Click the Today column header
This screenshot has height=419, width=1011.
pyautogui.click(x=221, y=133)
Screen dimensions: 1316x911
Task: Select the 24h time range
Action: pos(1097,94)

━━━━━━━━━━━━━━━━━━━━

Given problem:
Lay out the lines above as a Markdown table with the columns Row and Text, giving each line its row number and leaving out blank lines.

Completed task:
| Row | Text |
|---|---|
| 1 | Click the Today column header |
| 2 | This screenshot has height=419, width=1011. |
| 3 | pyautogui.click(x=221, y=133) |
| 4 | Screen dimensions: 1316x911 |
| 5 | Task: Select the 24h time range |
| 6 | Action: pos(1097,94) |